Bundan önce Gazeteci Deniz Som anısına bir eser derlemeniz oldu ancak bu kitapta kendi fikirlerinize yer verdiniz. Yaşanan önemli olaylar insanın üretim sürecine sizce nasıl yansıyor? Sizi genel olarak yazmaya iten şey nedir?
İnsanların önüne doğru diye konan pek çok bilgiye daha doğrusu bilgi görünümlü boş söze itirazım var. Bu nedenle yazıyorum. Erişebildiğim insanlara, ‘Farklı bakış da olanaklı.’ demeye çalışıyorum.
Tecrübelerin arttığı, bazı şeylerin daha yoğun yaşandığı bu günlerde yazmaya değer meseleler de birikiyor. Bu süreçte ve genel olarak yazar adaylarına önerileriniz nelerdir?
Yazmak için öncelikle çok okumak gerekiyor. Sağdan soldan yarım yamalak bilgilerle yazmak insanı yanılgıya sürükleyebiliyor. Bu durumu kendim de zaman zaman yaşadığım için iyi biliyorum. Çok okumanın yanı sıra doğru yerlerden, doğru kaynaklardan okumak da önemli. Egemen anlayışın sunduğu ve tüketilmesini beklediği bilgilerle yetinmemek gerek.
Bildiğiniz gibi bir süredir yayın hayatında olan Medikritik.com, sağlıkla ilgili her türlü doğru haberi hızla ve güvenilir şekilde okuyucusuna aktarmakta. Sizin Medikritik.com ailesine ve okurlarına mesajınız nedir?

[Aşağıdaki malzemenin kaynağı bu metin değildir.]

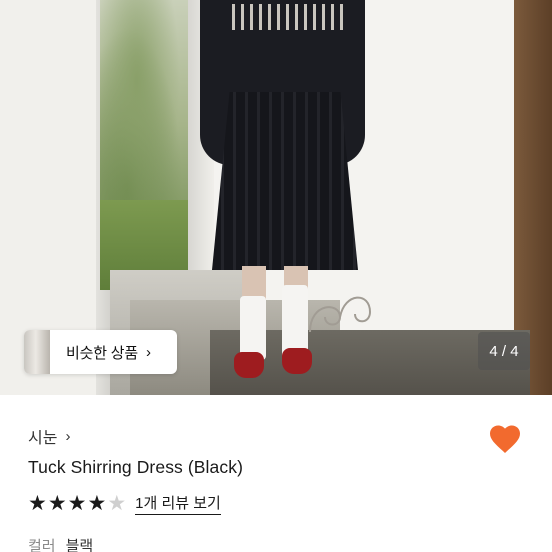 The height and width of the screenshot is (552, 552). Describe the element at coordinates (504, 351) in the screenshot. I see `image-page-counter: 4 / 4` at that location.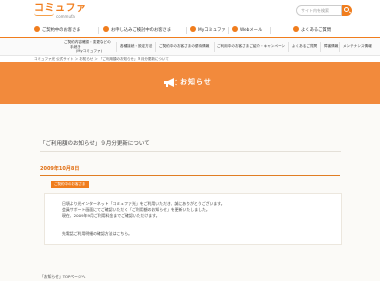 The image size is (380, 285). I want to click on subnav-faq: よくあるご質問, so click(304, 46).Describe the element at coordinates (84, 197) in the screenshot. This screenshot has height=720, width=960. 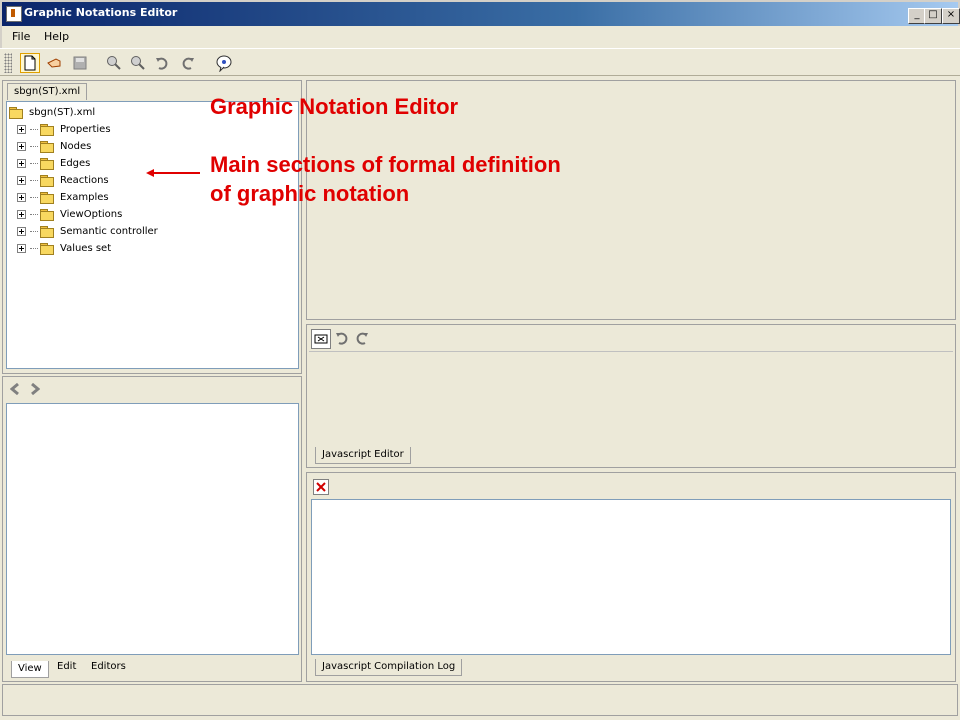
I see `tree-item-label: Examples` at that location.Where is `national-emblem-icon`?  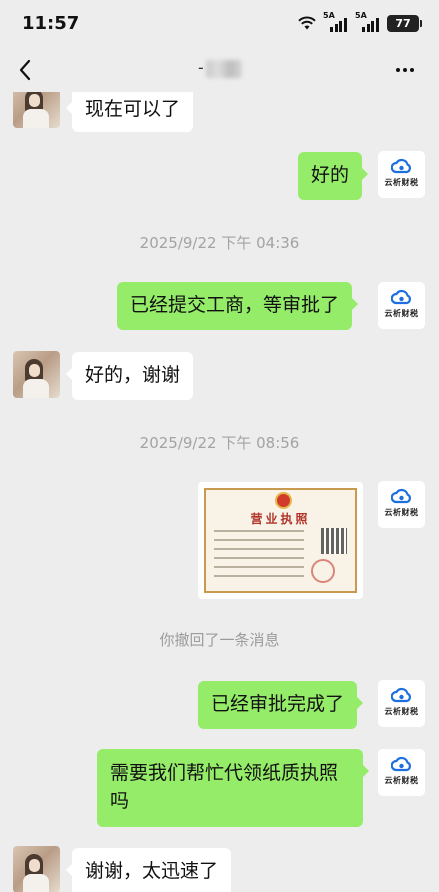 national-emblem-icon is located at coordinates (284, 500).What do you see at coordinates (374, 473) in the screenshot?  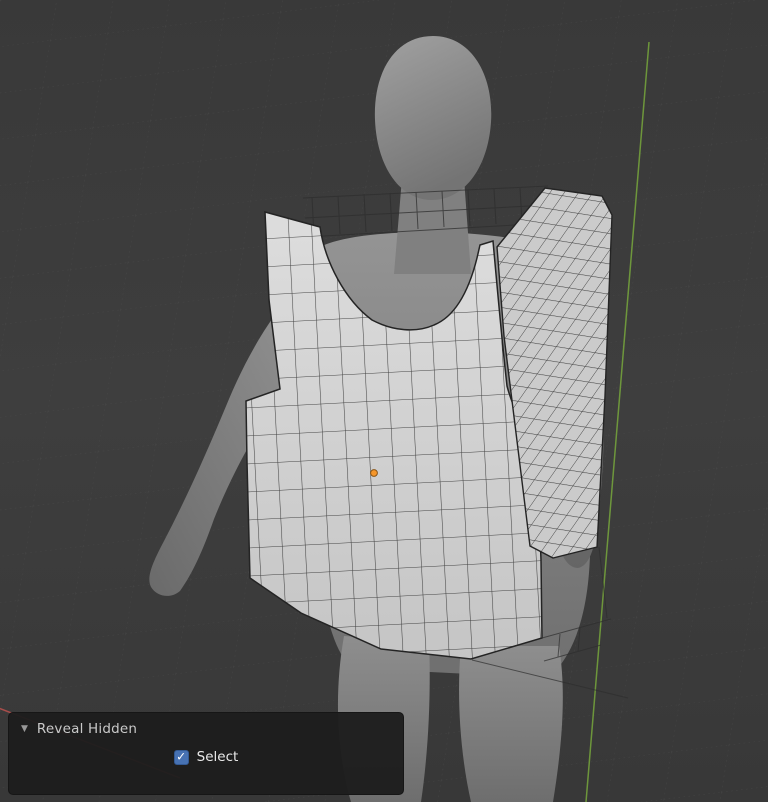 I see `object-origin-point` at bounding box center [374, 473].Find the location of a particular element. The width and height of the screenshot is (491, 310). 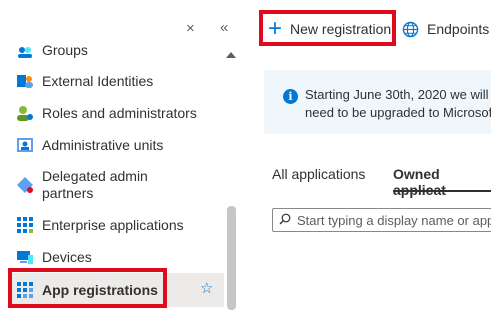

endpoints-button: Endpoints is located at coordinates (446, 29).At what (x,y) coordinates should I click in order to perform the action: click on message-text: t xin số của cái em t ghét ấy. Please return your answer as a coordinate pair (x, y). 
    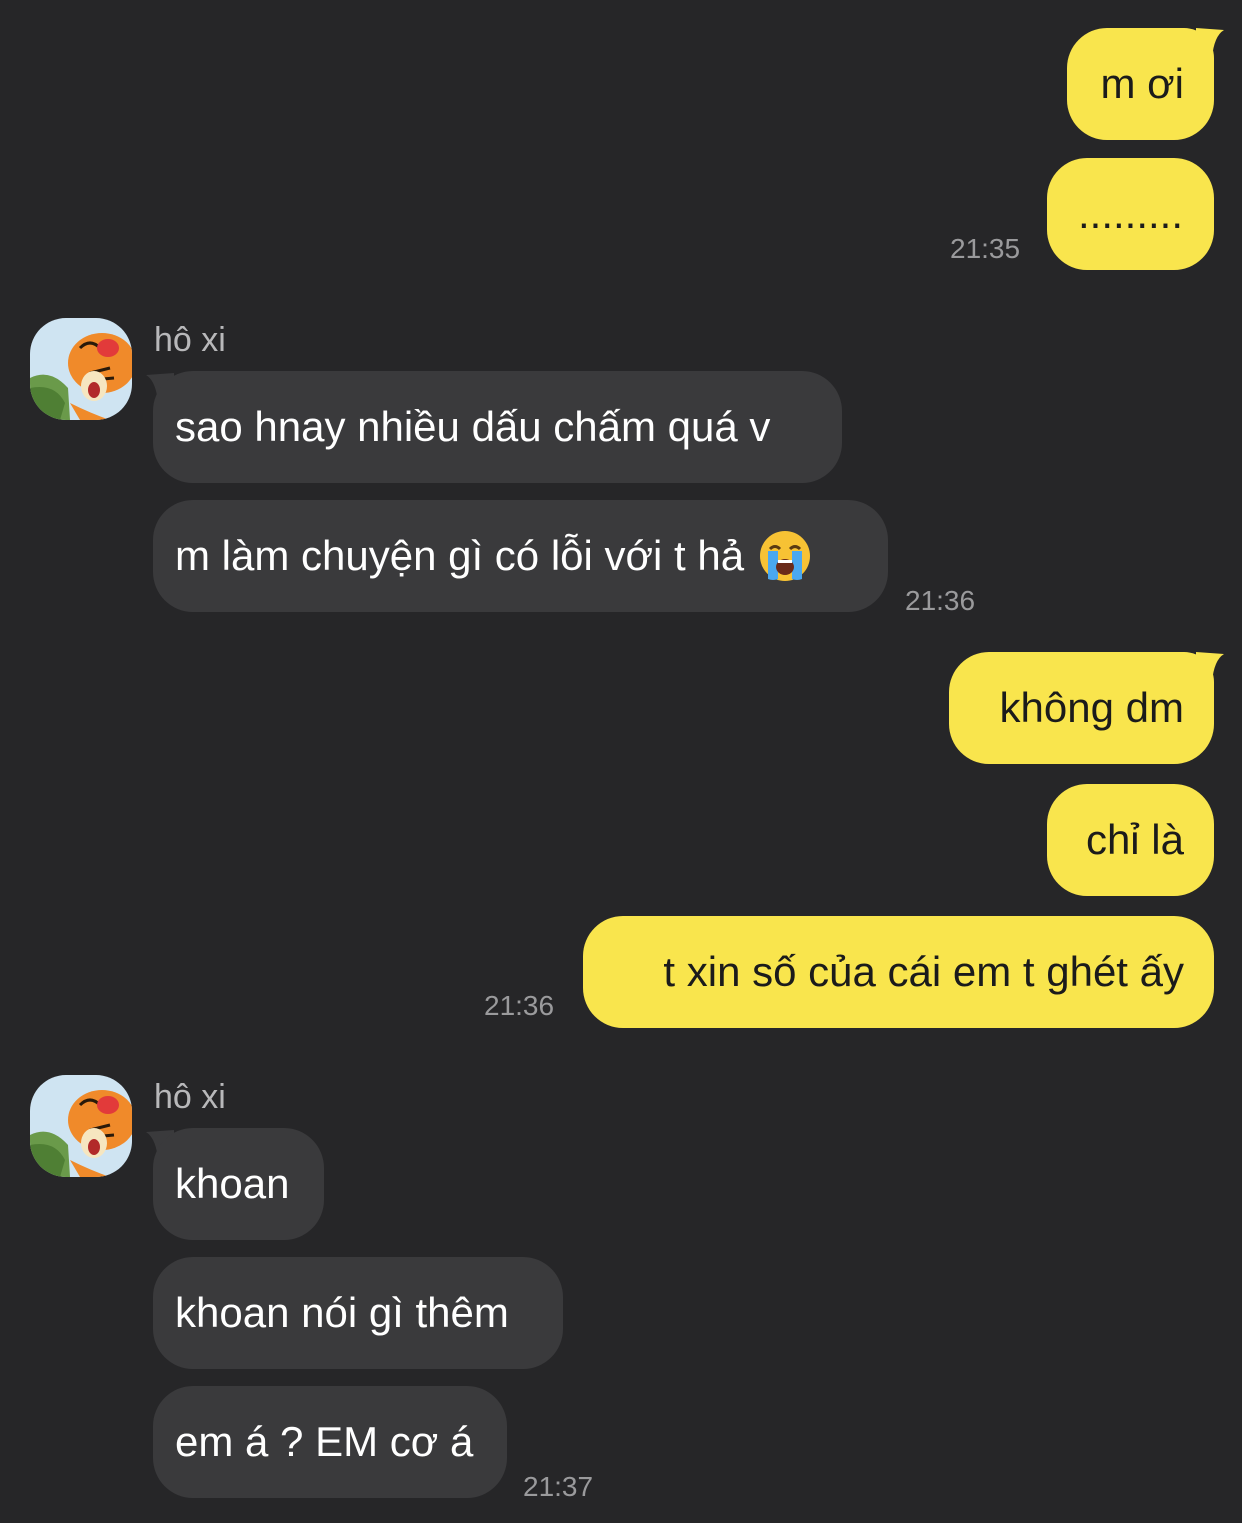
    Looking at the image, I should click on (924, 972).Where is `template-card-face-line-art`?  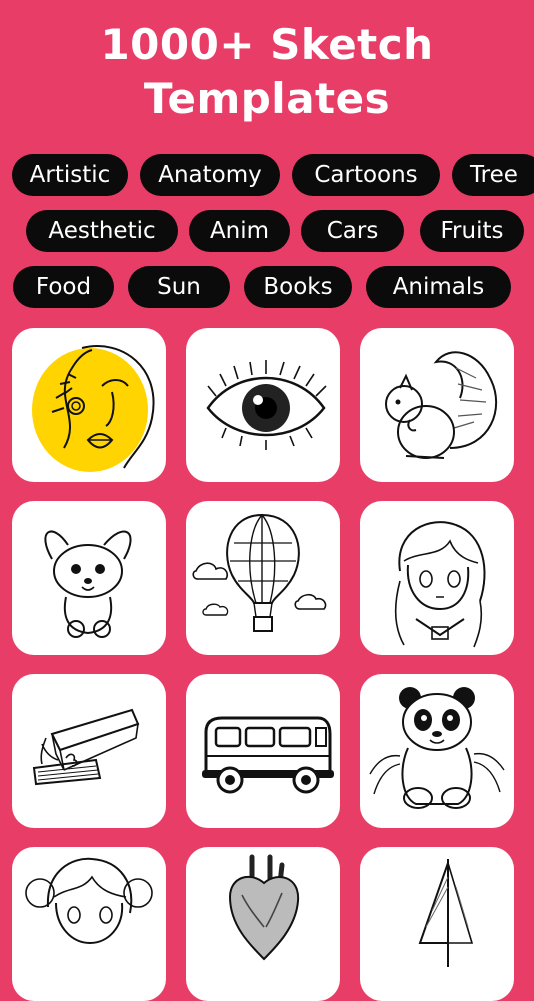 template-card-face-line-art is located at coordinates (89, 405).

Medikritik.com alandaki önemli bir boşluğu dolduruyor. Dünya ve Türkiye akıl almaz ve kabul edilemez bir kutuplaşma süreci yaşıyor. Ya yandaş ya da karşıt olmak, olmazsa olmaz gibi dayatılıyor. Nesnel ve çok yönlü yaklaşım aklın ve bilimin buyruğu olduğuna göre, bu yolu mutlaka denemeliyiz. Medikritik.com’a yol açıklığı dilerim.